28 April 2008 à 8:49 am
bonjour
avocat spécialisé dans la publicité alcool depuis 25 ans, j’ai pu constater la dérive judiciaire en la matière
sous la raison d’interprétation d’un texte de loi plus clair que certains peuvent l’affirmer, la Cour de Cassation et certaines juridictions de fond ont ajouté ou retrancher à un texte pénal qui peut être modifié que par le législateur
condamner un article de presse comme celui du Parisien est un non sens juridique dans la mesure où la loi Evin règlemente certes mais autorise par principe la publicité en la matière
ni ce texte, ni d’autres postérieurs n’ont élargi le domaine à l’information et aux articles de journalistes sur la question
de même la Cour de Cassation a souvent rappelé que la publicité n’était pas seulement informer mais aussi vanter un produit
en conséquence la décision sanctionnant un article de presse est une grave violation du droit et crée une inquiétude chez les praticien de revenir aux arrêts de règlements qui ont provoqué une révolution et laisser aux juges le soin d’écrire la loi au fur et à mesure des affaires judiciaires; laissant aux justiciables le soin de découvrir celle-ci au moment du prononcé des décisions
en droit les juridictions méconnaissent les règles européennes qui s’imposent aux juges de chacun des états membre, y compris les plus illustres comme la Cour de Cassation; la publicité étant définie depuis 20 ans comme étant informer et vanter une boisson et la cour de justice des communauté européenne ayant encore rappelé par différents arrêts décents qu’en cas de difficulté d’interprétation il lui appartenait à elle-seule de donner une solution et de l’imposer aux juges des différents Etats de l’Europe
cette règle est par ailleurs strictement appliquée par la cour de cassation, le conseil d’état et le conseil constitutionnel depuis plus de 30 ans!

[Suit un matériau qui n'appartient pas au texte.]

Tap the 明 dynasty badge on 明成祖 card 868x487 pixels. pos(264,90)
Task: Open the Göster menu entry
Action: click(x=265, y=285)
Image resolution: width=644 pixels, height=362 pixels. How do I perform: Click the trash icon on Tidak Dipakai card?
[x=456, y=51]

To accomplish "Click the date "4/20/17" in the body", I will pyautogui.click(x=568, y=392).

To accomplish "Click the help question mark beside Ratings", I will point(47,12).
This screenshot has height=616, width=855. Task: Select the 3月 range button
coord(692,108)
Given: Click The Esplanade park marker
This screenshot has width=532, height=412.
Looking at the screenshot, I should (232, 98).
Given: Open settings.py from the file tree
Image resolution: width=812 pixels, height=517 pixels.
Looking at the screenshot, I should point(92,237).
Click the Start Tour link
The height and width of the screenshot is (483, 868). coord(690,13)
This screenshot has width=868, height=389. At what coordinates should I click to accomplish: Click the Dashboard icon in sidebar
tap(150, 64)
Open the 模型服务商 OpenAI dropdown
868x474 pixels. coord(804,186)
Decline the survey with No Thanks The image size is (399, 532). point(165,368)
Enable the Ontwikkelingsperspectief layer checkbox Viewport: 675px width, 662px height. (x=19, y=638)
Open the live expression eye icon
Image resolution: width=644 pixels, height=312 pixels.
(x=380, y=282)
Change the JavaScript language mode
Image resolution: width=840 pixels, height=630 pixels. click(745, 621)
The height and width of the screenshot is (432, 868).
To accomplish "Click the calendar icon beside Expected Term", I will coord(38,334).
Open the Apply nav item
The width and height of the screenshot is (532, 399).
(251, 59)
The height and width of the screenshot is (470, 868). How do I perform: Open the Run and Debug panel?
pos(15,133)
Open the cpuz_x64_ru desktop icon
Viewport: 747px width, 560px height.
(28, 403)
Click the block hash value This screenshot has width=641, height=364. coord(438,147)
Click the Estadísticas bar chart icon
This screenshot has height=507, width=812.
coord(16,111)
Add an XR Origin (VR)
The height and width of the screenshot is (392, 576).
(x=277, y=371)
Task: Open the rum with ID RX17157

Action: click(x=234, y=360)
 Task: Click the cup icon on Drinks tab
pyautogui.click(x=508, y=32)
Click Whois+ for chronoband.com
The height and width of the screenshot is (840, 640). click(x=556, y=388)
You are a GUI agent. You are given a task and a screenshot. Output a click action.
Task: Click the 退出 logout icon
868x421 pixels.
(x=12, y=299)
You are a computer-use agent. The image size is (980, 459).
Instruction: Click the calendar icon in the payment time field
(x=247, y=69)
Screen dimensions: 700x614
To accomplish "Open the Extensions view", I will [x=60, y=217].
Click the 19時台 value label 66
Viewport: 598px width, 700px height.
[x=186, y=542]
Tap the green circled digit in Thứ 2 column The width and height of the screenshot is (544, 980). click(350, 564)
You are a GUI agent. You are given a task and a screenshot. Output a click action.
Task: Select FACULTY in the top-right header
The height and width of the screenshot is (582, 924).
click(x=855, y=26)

ainsi aucune proposition de loi n’est nécessaire mais il appartient à chacun de rappeler que la loi ne se fait pas à la barre lors des affaires mais devant la commission et le parlement européen et pour la partie résiduelle devant le législateur français
et la question de l’alcool est suffisamment importante pour cesser une gestion au jour le jour en méconnaissance de nos garantie les plus essentielles de liberté
bien à vous
ercik landon
avoocat
28 April 2008 à 11:41 am
Effectivement on a l’impression d’une gestion législative brouillonne…
Pourquoi aucun gouvernement ne prend la peine d’organiser un vrai débat parlementaire sur la question? Si la dimension “santé publique” est importante personne ne semble se soucier de l’aspect économique.
Est-ce que les projets de loi relatifs à la modernisation de l’économie ne pourraient pas abriter un tel débat?